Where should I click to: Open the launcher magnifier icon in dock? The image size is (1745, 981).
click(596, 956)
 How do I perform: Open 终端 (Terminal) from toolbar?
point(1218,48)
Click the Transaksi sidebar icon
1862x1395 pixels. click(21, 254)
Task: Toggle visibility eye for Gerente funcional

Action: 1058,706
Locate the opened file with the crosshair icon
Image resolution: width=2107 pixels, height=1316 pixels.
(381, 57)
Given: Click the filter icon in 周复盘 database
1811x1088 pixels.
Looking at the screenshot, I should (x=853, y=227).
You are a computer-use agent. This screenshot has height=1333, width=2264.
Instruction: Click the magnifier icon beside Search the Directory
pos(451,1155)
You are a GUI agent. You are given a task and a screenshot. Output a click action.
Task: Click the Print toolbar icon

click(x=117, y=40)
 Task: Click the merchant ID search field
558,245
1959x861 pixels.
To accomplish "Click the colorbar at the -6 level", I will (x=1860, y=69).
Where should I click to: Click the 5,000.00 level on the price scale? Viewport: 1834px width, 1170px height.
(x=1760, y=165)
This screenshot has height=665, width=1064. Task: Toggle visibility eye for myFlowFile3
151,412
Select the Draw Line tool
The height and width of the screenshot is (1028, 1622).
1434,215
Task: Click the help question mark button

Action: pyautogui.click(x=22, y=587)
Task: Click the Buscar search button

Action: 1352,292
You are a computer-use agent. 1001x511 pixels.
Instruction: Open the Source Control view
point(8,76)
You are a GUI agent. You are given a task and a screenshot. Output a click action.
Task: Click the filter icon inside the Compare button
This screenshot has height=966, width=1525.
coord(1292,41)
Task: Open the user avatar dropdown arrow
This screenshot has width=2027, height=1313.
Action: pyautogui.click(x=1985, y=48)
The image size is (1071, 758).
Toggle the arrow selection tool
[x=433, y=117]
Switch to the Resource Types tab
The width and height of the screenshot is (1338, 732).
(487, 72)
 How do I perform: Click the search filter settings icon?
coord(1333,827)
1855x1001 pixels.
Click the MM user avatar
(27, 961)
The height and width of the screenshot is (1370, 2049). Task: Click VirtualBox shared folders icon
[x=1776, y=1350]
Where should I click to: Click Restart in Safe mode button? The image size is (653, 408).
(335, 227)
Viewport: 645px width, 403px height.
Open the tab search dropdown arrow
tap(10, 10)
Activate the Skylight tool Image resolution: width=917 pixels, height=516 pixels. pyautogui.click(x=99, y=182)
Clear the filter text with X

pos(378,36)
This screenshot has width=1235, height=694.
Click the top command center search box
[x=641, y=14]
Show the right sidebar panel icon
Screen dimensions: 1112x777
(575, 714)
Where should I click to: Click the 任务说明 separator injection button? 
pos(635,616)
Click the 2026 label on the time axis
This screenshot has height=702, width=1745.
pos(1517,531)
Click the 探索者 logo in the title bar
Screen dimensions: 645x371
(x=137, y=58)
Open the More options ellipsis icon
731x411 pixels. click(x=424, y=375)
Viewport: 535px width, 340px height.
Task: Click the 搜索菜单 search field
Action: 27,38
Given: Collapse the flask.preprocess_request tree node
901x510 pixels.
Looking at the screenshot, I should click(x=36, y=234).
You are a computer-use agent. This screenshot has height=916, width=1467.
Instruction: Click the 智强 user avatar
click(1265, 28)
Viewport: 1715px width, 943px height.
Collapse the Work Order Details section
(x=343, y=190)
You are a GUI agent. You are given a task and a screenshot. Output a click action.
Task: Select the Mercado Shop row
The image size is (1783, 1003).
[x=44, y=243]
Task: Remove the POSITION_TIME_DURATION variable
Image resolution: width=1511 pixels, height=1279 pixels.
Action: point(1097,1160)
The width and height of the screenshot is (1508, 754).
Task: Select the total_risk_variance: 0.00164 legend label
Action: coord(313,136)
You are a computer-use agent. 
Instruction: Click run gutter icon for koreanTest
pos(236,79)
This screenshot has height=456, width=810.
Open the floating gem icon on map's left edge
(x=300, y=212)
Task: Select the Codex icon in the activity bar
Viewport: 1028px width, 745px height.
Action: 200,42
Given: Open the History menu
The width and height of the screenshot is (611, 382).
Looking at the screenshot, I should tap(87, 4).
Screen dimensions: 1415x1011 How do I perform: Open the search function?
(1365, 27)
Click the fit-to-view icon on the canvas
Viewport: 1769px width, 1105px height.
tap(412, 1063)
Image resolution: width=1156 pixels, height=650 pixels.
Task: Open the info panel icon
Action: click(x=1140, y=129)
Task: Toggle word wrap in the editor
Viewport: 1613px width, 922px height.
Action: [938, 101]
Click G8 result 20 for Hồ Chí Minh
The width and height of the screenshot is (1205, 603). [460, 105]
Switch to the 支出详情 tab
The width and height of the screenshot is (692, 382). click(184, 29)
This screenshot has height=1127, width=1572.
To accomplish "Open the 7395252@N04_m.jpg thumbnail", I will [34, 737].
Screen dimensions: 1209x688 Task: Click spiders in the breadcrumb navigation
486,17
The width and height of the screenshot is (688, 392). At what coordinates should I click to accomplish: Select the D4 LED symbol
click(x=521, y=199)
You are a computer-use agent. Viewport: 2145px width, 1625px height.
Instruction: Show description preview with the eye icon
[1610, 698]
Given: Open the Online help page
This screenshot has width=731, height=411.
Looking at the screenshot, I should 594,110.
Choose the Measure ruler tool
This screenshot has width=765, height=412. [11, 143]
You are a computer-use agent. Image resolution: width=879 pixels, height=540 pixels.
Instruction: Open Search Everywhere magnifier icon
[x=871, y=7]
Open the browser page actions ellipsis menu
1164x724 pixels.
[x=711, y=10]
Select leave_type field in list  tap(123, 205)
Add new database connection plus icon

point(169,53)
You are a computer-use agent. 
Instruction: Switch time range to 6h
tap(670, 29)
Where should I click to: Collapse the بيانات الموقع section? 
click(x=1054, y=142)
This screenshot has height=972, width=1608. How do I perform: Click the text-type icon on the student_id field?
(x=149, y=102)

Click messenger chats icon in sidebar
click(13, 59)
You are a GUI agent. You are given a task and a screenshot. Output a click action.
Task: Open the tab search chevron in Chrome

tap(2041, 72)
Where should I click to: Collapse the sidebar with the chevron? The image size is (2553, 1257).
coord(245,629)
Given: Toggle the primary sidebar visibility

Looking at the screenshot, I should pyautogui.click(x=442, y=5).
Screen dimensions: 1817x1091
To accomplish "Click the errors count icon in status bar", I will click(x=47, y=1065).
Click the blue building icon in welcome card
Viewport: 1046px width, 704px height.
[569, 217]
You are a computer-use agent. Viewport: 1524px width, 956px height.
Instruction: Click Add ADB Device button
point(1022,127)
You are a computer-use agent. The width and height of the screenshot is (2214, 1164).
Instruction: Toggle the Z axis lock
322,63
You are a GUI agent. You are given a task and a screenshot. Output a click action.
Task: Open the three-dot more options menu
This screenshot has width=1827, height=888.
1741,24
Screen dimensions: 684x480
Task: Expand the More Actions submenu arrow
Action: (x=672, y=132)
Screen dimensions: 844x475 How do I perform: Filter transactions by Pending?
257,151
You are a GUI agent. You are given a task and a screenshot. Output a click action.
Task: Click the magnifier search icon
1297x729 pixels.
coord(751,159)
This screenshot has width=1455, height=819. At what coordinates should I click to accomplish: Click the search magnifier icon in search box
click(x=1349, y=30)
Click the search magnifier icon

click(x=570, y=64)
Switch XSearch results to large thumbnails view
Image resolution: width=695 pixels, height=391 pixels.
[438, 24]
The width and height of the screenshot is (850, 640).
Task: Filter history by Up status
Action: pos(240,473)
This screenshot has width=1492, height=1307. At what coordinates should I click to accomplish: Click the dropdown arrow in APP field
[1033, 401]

########################################

Prompt: Where a line in the listing above includes the string "computer", copy that line.

Answer to the problem:
You are a computer-use agent. This screenshot has height=1333, width=2264.
You are a computer-use agent. 1001x511 pixels.
You are a computer-use agent. This screenshot has height=916, width=1467.
You are a computer-use agent. 
You are a computer-use agent. Viewport: 2145px width, 1625px height.
You are a computer-use agent. Image resolution: width=879 pixels, height=540 pixels.
You are a computer-use agent. 
You are a computer-use agent. Viewport: 1524px width, 956px height.
You are a computer-use agent. The width and height of the screenshot is (2214, 1164).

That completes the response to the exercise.